4.4 Bootstrap Inference Experiment

Objective:
Evaluate the practicality and benefits of bootstrap inference under GPU acceleration.

Design:

  • Bootstrap replications (B \in {200, 500})
  • Fixed and random simulation draws
  • Comparison with asymptotic (Hessian-based) standard errors

Outputs:

  • Bootstrap distributions
  • Standard error comparisons
  • Confidence interval coverage
  • Computational cost per bootstrap replication

5. Evaluation Metrics

5.1 Computational Metrics

  • Wall-clock time
  • Effective throughput (relative)
  • Scaling behaviour with workload
  • GPU vs CPU speed ratios

5.2 Statistical Metrics

  • Parameter stability
  • Bias and variance
  • Standard error consistency
  • Confidence interval behaviour

6. Interpretation and Implications

The analysis will demonstrate that GPU-enabled differentiable estimation:

  • Transforms computation from a binding constraint into a predictable resource;
  • Enables systematic robustness checks previously deemed infeasible;
  • Allows researchers to anticipate runtime based on data, model, and hardware;
  • Improves transparency and planning in empirical mixed logit studies.

7. Reproducibility and Interactive Demonstration

An interactive notebook (e.g., Google Colab) will accompany the paper, allowing users to:

  • Specify model dimensions and simulation draws;
  • Automatically detect available hardware (CPU/GPU);
  • Observe runtime scaling;
  • Perform robustness and bootstrap analyses.

- Given instruction 1
Please copy the research plan passage above in full, word for word.

- Excerpted records
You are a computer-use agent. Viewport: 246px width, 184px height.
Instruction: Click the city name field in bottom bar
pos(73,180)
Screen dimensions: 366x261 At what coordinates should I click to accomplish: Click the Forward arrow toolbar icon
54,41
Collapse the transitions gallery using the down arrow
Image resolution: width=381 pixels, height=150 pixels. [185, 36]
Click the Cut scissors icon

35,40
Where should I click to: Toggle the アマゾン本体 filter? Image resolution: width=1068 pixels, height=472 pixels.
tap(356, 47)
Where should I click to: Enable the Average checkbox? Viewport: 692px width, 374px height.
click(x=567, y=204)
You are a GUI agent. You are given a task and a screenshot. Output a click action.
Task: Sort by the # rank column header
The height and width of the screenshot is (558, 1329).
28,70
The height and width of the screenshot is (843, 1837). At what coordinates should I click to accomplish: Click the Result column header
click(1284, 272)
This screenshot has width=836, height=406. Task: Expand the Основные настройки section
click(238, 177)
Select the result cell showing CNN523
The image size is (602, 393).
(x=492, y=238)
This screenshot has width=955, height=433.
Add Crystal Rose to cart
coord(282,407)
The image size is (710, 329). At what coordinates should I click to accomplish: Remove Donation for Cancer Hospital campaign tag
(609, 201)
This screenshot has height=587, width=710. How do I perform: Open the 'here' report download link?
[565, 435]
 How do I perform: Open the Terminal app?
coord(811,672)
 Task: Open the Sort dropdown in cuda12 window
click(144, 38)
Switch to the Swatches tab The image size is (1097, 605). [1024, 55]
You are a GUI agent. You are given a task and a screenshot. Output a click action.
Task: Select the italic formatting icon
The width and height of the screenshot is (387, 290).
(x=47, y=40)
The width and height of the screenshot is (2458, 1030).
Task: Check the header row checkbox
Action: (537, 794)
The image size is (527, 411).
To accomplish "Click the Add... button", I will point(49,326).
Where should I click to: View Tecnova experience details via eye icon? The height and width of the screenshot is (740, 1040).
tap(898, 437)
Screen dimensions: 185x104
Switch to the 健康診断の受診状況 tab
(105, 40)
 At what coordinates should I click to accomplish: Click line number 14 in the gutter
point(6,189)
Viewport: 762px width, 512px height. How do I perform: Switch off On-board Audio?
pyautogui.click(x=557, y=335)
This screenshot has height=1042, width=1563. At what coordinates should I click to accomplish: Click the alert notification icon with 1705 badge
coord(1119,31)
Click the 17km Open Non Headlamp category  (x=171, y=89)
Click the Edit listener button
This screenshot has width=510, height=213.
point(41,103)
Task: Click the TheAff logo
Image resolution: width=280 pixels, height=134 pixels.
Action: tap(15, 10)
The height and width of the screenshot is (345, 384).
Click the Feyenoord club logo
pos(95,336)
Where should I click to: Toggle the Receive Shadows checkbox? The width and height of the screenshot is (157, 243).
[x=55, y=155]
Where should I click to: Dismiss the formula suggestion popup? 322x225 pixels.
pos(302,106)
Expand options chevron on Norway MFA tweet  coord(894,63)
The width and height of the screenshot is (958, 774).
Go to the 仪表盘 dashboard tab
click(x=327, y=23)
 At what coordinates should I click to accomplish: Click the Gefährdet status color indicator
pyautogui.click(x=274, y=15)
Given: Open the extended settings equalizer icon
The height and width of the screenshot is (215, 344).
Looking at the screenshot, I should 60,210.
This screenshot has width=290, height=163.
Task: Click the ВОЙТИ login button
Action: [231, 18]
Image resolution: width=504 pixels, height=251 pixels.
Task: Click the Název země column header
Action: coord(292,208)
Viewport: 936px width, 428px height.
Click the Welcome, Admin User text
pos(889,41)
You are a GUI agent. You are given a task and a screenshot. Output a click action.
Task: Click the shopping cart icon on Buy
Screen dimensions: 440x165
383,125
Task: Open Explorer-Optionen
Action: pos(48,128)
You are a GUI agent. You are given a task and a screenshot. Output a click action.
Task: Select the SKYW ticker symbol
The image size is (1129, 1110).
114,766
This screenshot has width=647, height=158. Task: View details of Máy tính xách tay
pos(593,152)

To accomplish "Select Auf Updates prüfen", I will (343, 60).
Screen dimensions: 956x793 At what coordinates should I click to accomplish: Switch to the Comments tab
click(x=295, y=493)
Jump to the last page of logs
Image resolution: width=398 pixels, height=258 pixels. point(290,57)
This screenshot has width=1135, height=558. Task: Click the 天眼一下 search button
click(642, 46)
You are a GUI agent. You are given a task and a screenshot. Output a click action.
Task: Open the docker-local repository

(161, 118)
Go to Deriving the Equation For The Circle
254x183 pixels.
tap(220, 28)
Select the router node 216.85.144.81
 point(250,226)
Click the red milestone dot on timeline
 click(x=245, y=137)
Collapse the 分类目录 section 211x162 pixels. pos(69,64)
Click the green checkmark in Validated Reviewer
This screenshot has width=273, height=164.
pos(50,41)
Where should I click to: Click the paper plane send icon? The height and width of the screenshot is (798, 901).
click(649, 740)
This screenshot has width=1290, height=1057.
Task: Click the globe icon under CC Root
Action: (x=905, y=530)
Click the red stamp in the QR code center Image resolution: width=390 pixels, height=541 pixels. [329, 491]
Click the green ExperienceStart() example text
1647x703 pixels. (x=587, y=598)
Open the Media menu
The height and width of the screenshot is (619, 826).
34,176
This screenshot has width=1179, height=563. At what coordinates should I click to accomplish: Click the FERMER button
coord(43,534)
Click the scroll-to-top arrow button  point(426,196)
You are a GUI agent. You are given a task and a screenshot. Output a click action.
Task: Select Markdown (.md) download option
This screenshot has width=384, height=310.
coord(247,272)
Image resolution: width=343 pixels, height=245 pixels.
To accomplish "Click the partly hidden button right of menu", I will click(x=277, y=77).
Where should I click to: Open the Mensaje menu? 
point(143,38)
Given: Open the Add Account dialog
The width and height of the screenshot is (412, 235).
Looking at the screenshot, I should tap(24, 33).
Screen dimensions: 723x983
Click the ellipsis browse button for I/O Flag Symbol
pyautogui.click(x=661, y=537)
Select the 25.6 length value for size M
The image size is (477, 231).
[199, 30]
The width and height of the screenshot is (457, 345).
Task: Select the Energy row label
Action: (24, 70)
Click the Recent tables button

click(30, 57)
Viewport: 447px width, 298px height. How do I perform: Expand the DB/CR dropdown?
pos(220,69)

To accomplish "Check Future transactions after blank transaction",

- Given instruction 2
In the listing above, take the lines from its first line through the line holding "click(1284, 272)", inclusive, and swap "screenshot" for "screen capture". Return only those lines, with nothing else changed.

- Exercise solution 1
4.4 Bootstrap Inference Experiment

Objective:
Evaluate the practicality and benefits of bootstrap inference under GPU acceleration.

Design:

  • Bootstrap replications (B \in {200, 500})
  • Fixed and random simulation draws
  • Comparison with asymptotic (Hessian-based) standard errors

Outputs:

  • Bootstrap distributions
  • Standard error comparisons
  • Confidence interval coverage
  • Computational cost per bootstrap replication

5. Evaluation Metrics

5.1 Computational Metrics

  • Wall-clock time
  • Effective throughput (relative)
  • Scaling behaviour with workload
  • GPU vs CPU speed ratios

5.2 Statistical Metrics

  • Parameter stability
  • Bias and variance
  • Standard error consistency
  • Confidence interval behaviour

6. Interpretation and Implications

The analysis will demonstrate that GPU-enabled differentiable estimation:

  • Transforms computation from a binding constraint into a predictable resource;
  • Enables systematic robustness checks previously deemed infeasible;
  • Allows researchers to anticipate runtime based on data, model, and hardware;
  • Improves transparency and planning in empirical mixed logit studies.

7. Reproducibility and Interactive Demonstration

An interactive notebook (e.g., Google Colab) will accompany the paper, allowing users to:

  • Specify model dimensions and simulation draws;
  • Automatically detect available hardware (CPU/GPU);
  • Observe runtime scaling;
  • Perform robustness and bootstrap analyses.

- Exercise solution 2
You are a computer-use agent. Viewport: 246px width, 184px height.
Instruction: Click the city name field in bottom bar
pos(73,180)
Screen dimensions: 366x261 At what coordinates should I click to accomplish: Click the Forward arrow toolbar icon
54,41
Collapse the transitions gallery using the down arrow
Image resolution: width=381 pixels, height=150 pixels. [185, 36]
Click the Cut scissors icon

35,40
Where should I click to: Toggle the アマゾン本体 filter? Image resolution: width=1068 pixels, height=472 pixels.
tap(356, 47)
Where should I click to: Enable the Average checkbox? Viewport: 692px width, 374px height.
click(x=567, y=204)
You are a GUI agent. You are given a task and a screen capture. Output a click action.
Task: Sort by the # rank column header
The height and width of the screen capture is (558, 1329).
28,70
The height and width of the screen capture is (843, 1837). At what coordinates should I click to accomplish: Click the Result column header
click(1284, 272)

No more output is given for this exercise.